There has been a massive uproar regarding John Lilly’s post about Apple’s dubious update/install process of Safari (follow up regarding competition). I don’t think it needs to be discussed, but John Gruber (Apple fanboy extraodinaire) has a great post regarding exactly why it is wrong. The hoo-haa has largely been largely focused on the idea that this move jeopardises Mozilla’s primary income source, that is searches performed on Google originating from Firefox. Mitchell Baker has extended the commentary writing about her experiences with people often taking this, protecting your income stream, angle on conversations.
Let me show you how I see Mozilla’s angle on this. I don’t think Mozilla gives a flying duck about earning $20 million or $60 million from Google. Looking at their most recent financials you will see that the money is clearly not an issue. They are sitting on a nest egg of almost $60 million, with outgoings of around $20million. In the coming year, I suppose we can estimate that outgoings may be around $30million and even assuming that this move from Apple does squeeze the income down (which I doubt very much) the Foundation will still be turning over a tidy profit.

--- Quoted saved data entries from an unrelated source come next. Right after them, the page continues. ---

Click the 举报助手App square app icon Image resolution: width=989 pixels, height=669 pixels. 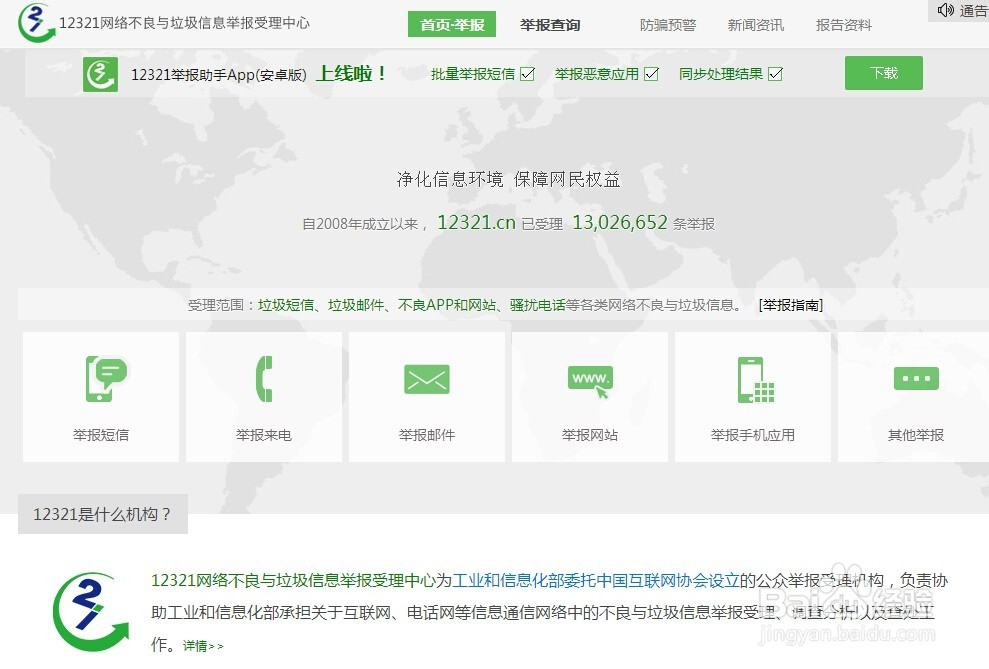(x=100, y=74)
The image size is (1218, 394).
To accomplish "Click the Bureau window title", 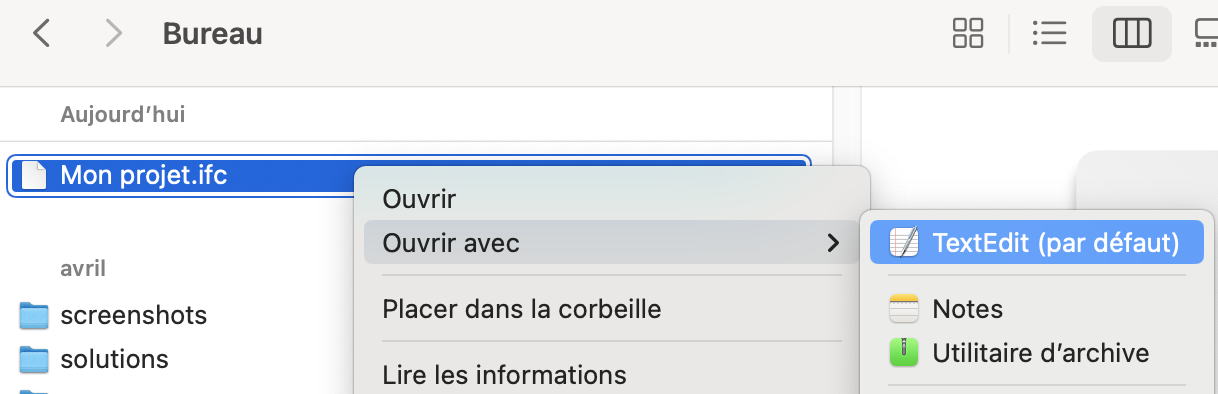I will pyautogui.click(x=213, y=34).
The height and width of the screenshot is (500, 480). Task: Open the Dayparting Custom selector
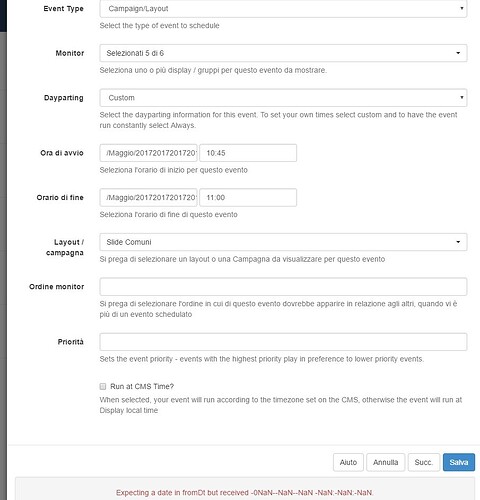pyautogui.click(x=283, y=98)
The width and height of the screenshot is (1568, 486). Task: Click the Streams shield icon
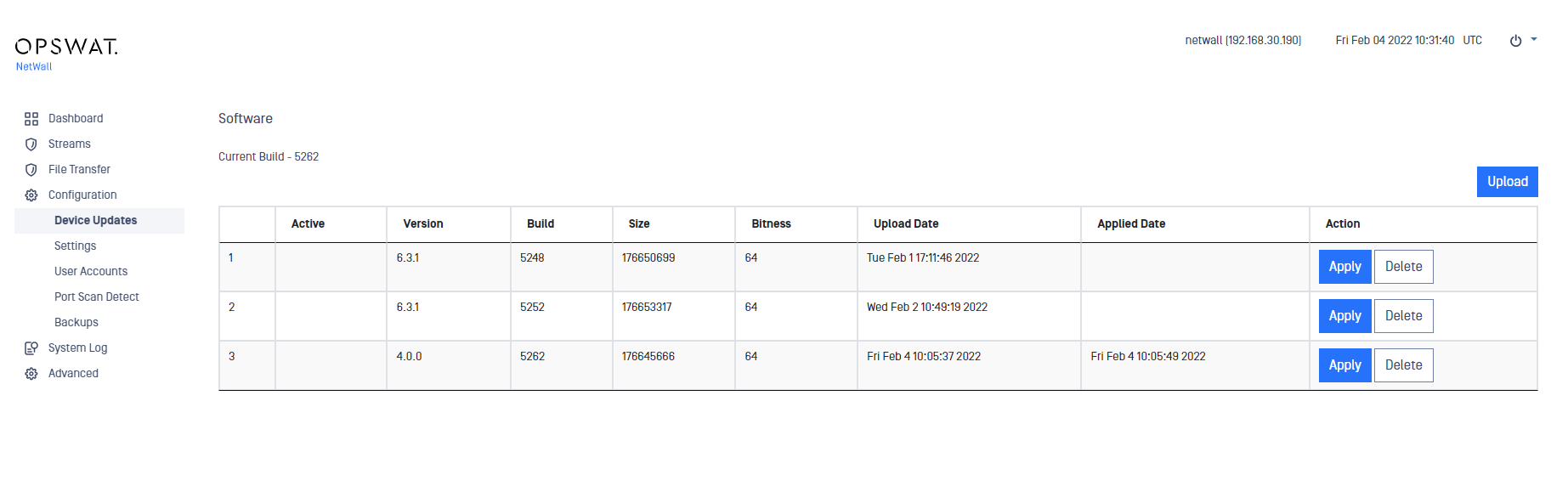pos(31,144)
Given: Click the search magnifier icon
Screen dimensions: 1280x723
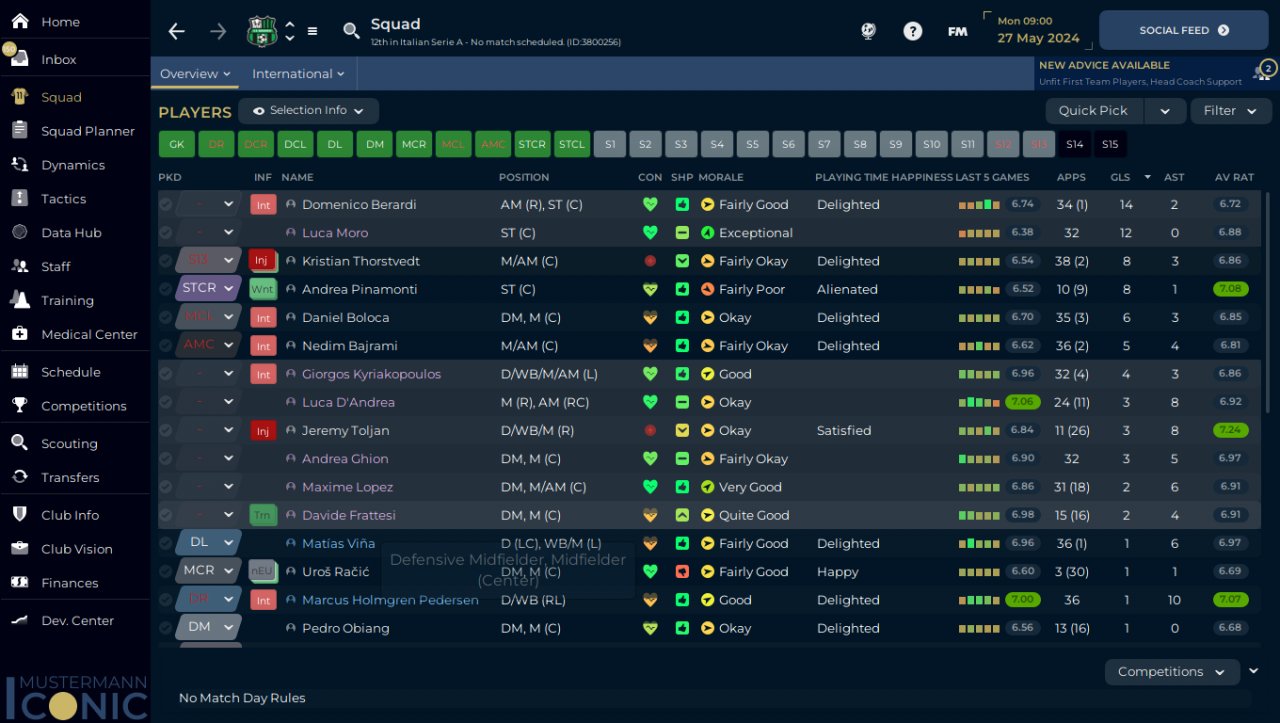Looking at the screenshot, I should point(351,31).
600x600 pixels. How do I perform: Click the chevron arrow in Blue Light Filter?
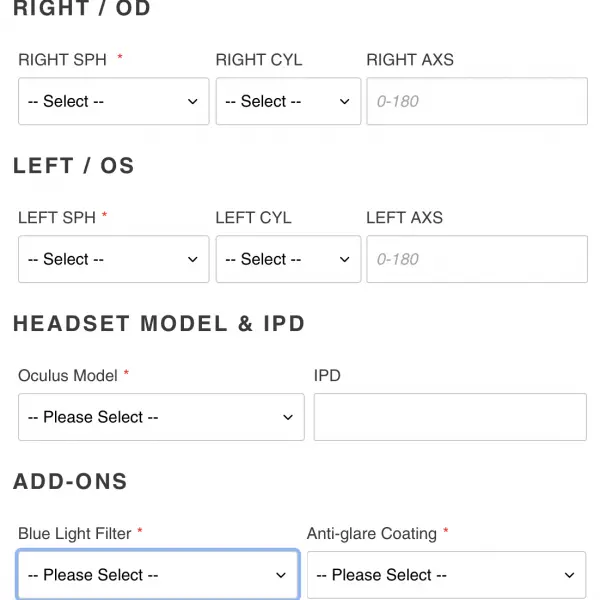[x=281, y=575]
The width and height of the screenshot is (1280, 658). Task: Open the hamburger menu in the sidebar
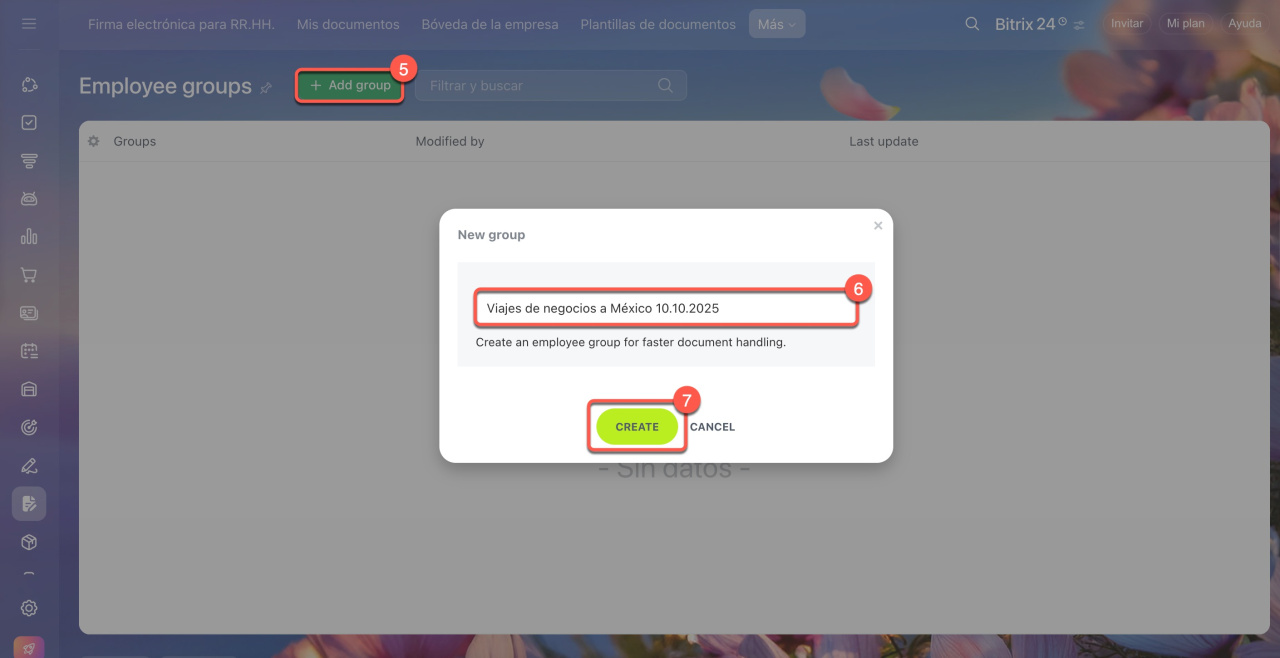(29, 23)
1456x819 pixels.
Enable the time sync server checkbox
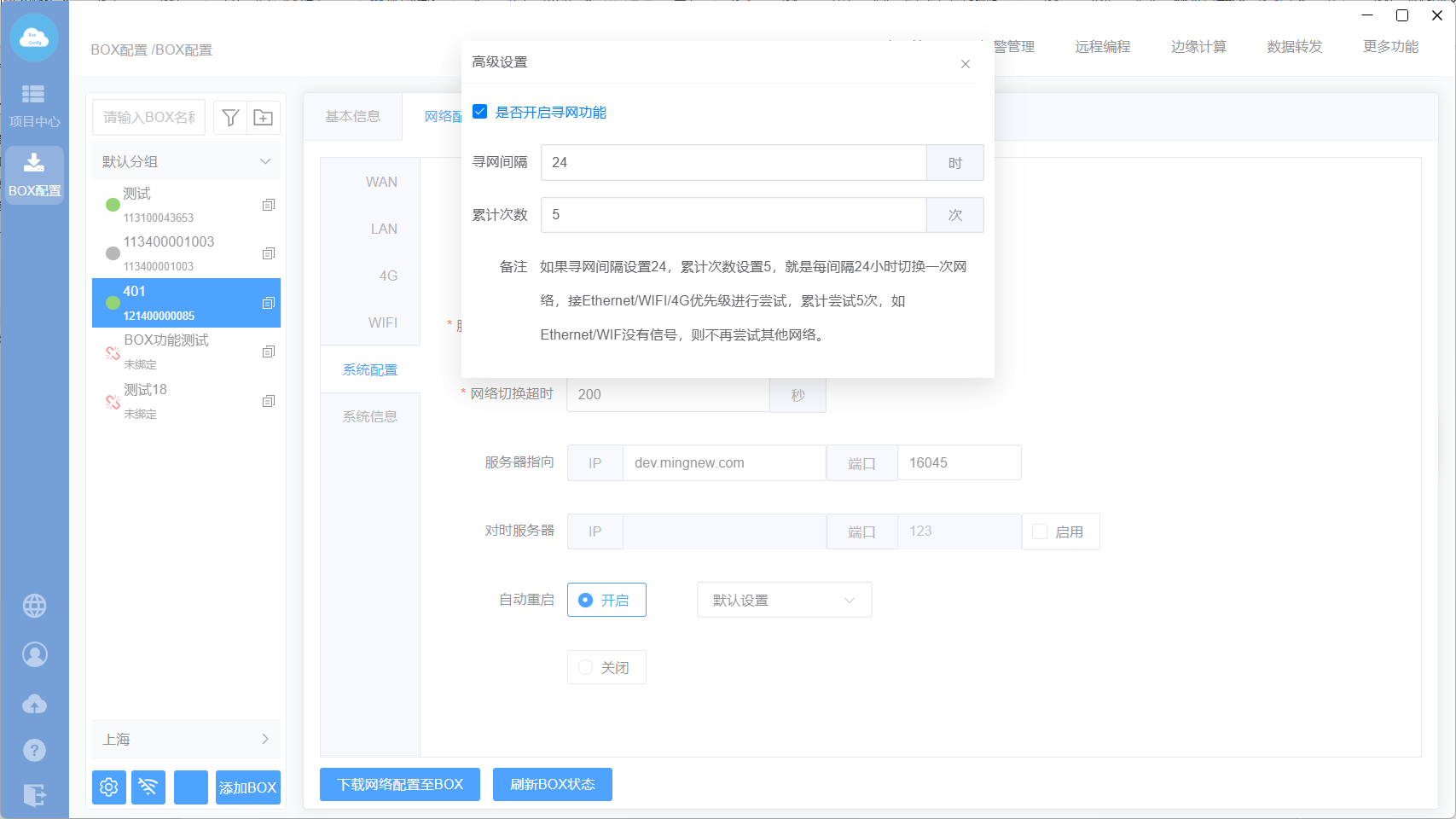(1040, 531)
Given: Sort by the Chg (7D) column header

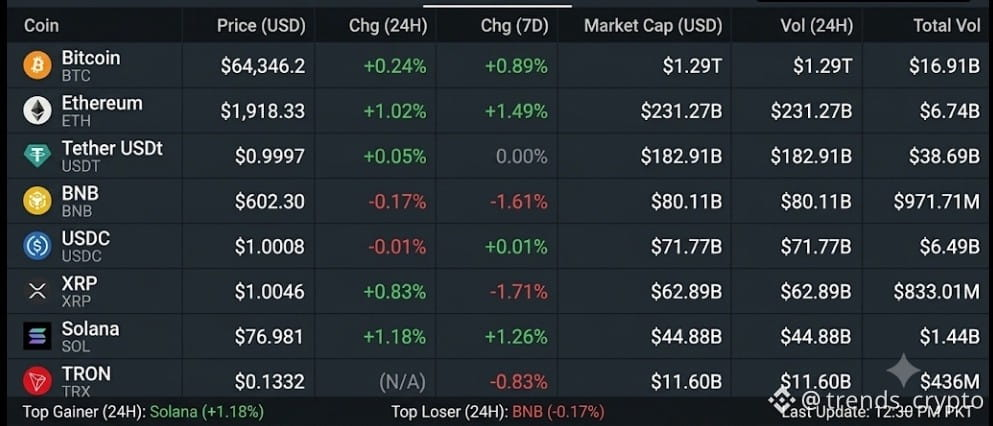Looking at the screenshot, I should click(x=514, y=26).
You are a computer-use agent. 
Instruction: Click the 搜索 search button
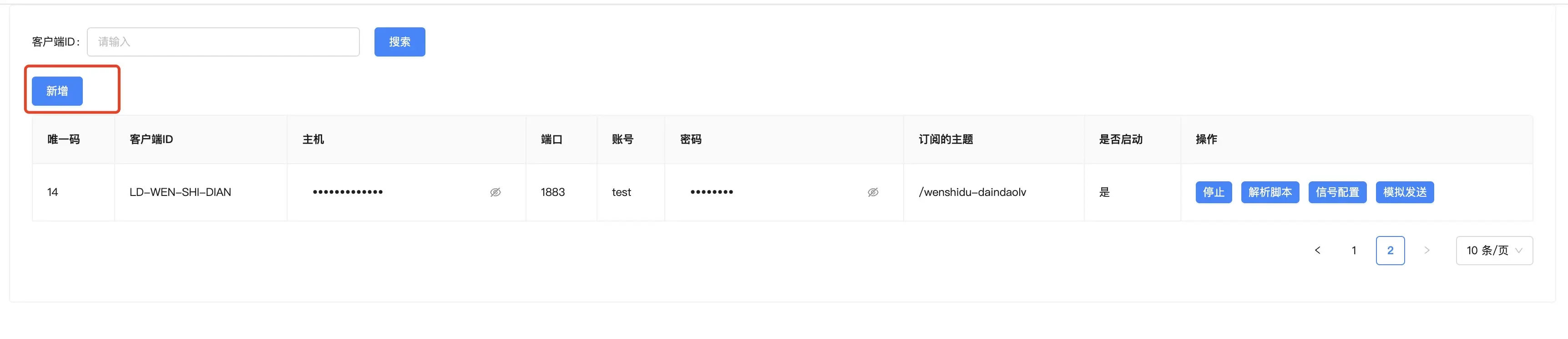pos(400,41)
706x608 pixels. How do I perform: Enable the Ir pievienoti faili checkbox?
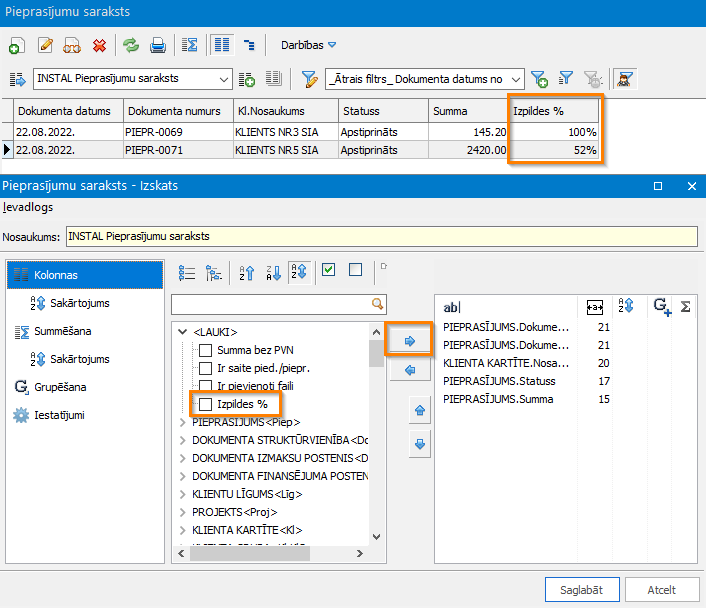click(205, 386)
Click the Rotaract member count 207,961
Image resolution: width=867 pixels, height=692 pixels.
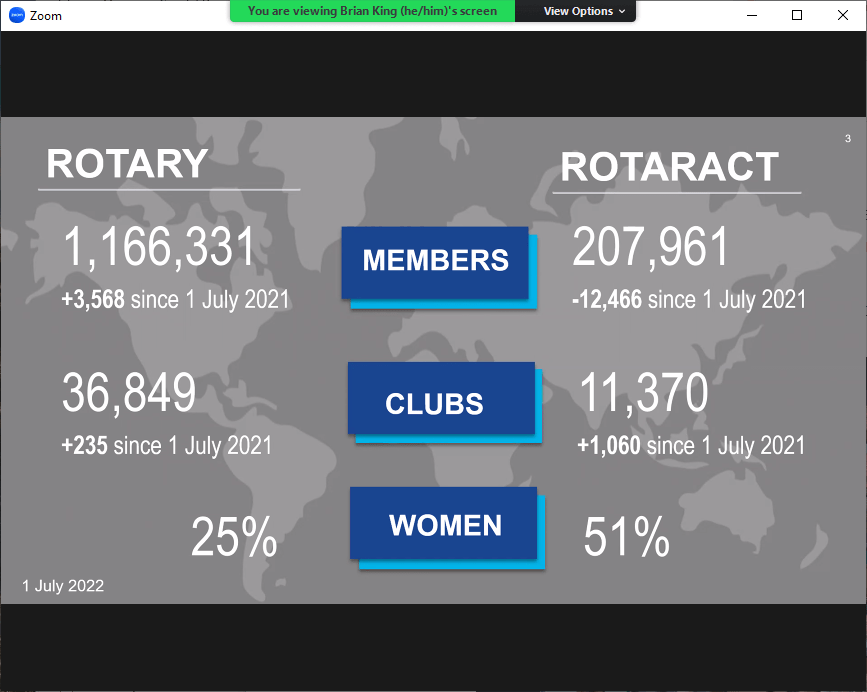(x=651, y=247)
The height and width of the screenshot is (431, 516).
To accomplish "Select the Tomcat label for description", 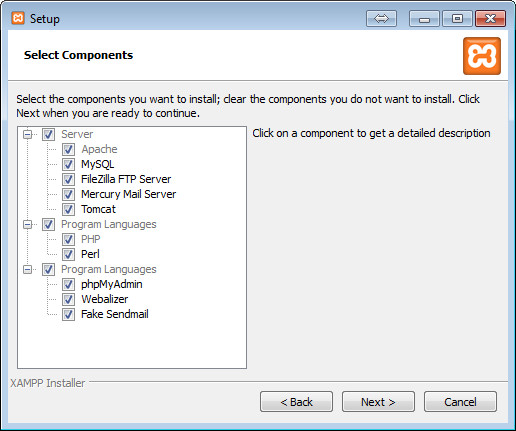I will tap(98, 209).

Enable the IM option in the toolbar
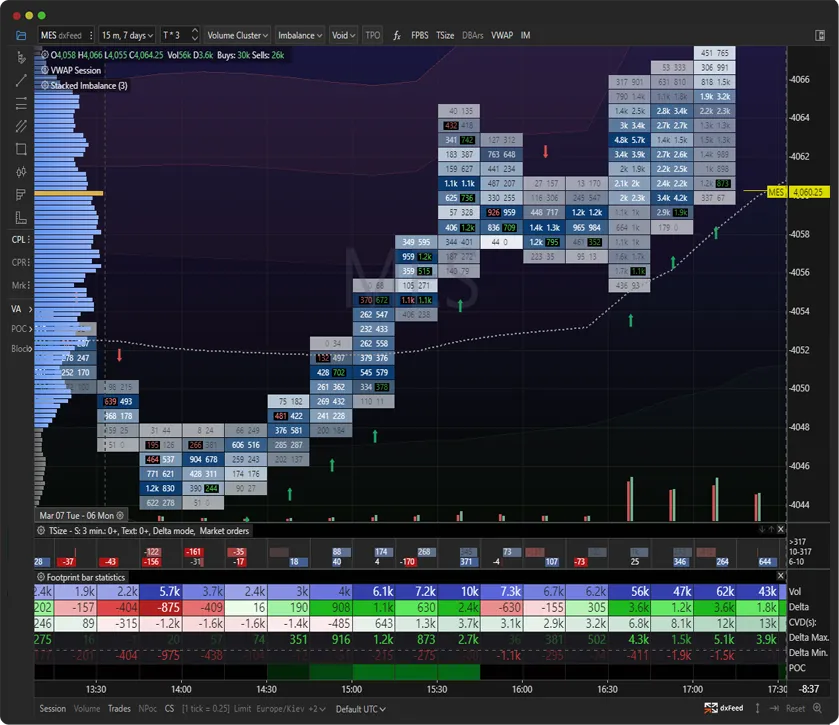click(524, 34)
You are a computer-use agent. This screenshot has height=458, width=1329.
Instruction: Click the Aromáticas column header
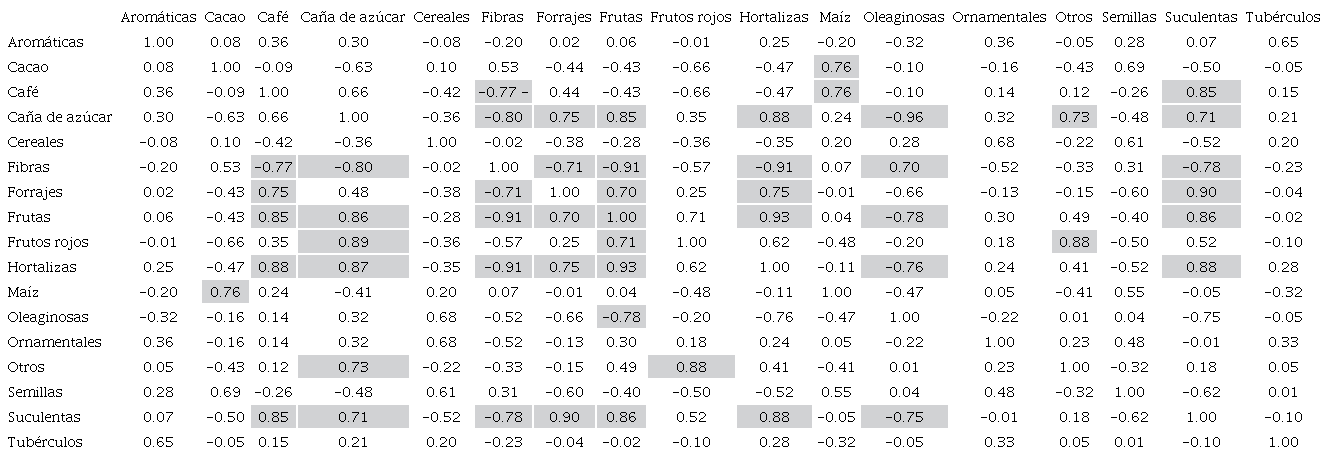[158, 17]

It’s also good to keep in mind, that we don’t need to even speculate for more than a year over Mozilla’s financial situation. The books will be published.
A recurring theme throughout Mitchell Baker’s writing is sustainability and I have no doubt that even with a hypothetic 50% dive in earnings the Mozilla Foundation will remain self-sufficient.
Now before I cast some nasturtiums of my own and add a little bit of food to the fire let me say this. I have no doubt that what John has said as CEO of the Mozilla Corporation is exactly what he means. However something that hasn’t been disclosed are details of the position of CEO of the Mozilla Corporation. I’m certain that in the contract of CEO there are certain goals that must be met and if they are exceeded, certain bonuses will be paid. If this isn’t true, then by all means I will eat my words, however I think that for any person to perform there should be a carrot and there is no reason that the Mozilla Corporation should be any different. (Although after I’ve thought about this, it’s certainly possible that a bonus could be paid purely on a board decision rather than any particular metrics)
It certainly is possible that market share or revenue is a KPI for the CEO or at the very least taken into consideration when their bonus review comes around and comments such as John’s could be seen as influenced by this. Now, don’t take this the wrong way, it is always going to be a hard line to walk and I have no doubt that John, Mitchell and the Mozilla Corporation will continue take Mozilla’s mission forward.